The gateway to the blockchain network is a microservice called `shiroclient`.

It acts as an intermediary between the application (middleware) code and to the substrate chaincode. Specifically, it supports communication from off-chain services written in Go to directly send messages and receive messages from on-chain Smart Contracts written in the domain specific language (elps). Shiroclient also supports time-based rules which need to be executed after a certain time or at a specific schedule, and a GDPR library.

For more details on the shiroclient-sdk-go, please visit ​https://pkg.go.dev/github.com/luthersystems/shiroclient-sdk-go/shiroclient#pkg-overview

Shiroclient Transaction Flow

shiroclient uses the open source fabric-go-sdk project to create and manage transactions throughout the transaction lifecycle, for transactions that interact with luther chaincode (substrate). When shiroclient receives a request it needs to determine which peers to send the transaction to, for simulation and endorsement 1. As part of this lookup, shiroclient uses the peer discovery service provided by fabric. During peer discovery, shiroclient will communicate with an orderer to retrieve network configuration, which includes the organisations and peers on the network. After submitting a transaction to a peer for simulation & endorsement, shiroclient inspects the transaction response to determine if the transaction requires commitment. For example, substrate provides mechanisms for business logic to ensure that a transaction is not committed (see cc:force-tx-no-commit), similarly transactions without write-sets or transactions that throw an exception are not committed). If shiroclient determines the transaction requires commitment, then it passes the request to the fabric-go-sdk for commitment.

The fabric-go-sdk 1) uses the dicovery service to lookup peer that belongs to the same organisation, using the configured shiroclient MSP. The fabric-go-sdk then 2) registers an event listener on the peer for the transaction ID, so that the client is notified when the transaction has been committed into a block. Finally, 3) the fabric-go-sdk submits the transaction to the orderer to be ordered and committed in a block.

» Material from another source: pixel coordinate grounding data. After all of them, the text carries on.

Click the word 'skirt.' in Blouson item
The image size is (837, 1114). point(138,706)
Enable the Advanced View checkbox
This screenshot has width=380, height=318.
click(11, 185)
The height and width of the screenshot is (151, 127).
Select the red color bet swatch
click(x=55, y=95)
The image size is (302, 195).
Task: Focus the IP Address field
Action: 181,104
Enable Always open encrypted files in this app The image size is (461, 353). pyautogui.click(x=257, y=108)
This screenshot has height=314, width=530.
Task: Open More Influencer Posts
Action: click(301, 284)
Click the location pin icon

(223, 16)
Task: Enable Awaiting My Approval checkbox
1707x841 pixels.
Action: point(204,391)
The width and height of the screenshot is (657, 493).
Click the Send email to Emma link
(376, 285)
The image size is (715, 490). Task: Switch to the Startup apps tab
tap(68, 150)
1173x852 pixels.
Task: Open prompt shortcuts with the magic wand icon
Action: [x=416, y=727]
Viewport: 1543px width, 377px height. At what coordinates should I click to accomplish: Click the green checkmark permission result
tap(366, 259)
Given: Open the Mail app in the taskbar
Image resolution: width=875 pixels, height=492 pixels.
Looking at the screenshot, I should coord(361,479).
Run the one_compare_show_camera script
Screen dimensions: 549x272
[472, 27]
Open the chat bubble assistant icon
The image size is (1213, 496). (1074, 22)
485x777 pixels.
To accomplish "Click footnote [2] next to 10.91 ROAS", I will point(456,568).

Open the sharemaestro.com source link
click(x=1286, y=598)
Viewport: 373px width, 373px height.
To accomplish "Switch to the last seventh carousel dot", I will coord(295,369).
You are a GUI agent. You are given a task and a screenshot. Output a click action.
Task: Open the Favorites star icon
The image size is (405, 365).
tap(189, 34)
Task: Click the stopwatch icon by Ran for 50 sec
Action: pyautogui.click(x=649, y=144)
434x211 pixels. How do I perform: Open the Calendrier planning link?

Availability Considerations

Importantly, if the fabric-go-sdk cannot discover a peer within its own org as part of step 2), then it returns an error and does not submit the transaction for the orderer. In practice, this means if there are no peers available within shiroclient's organisation, then the fabric-go-sdk cannot commit write transactions. Importantly, 1) this does not effect read transactions that do not require commitment, and 2) this peer requirement is irrespective of the peers necessary for transaction endorsement per a chaincode endorsement policy. This means it is crucial that there is a peer available within the shiroclient's org. We recommend at least 2 peers for high availability.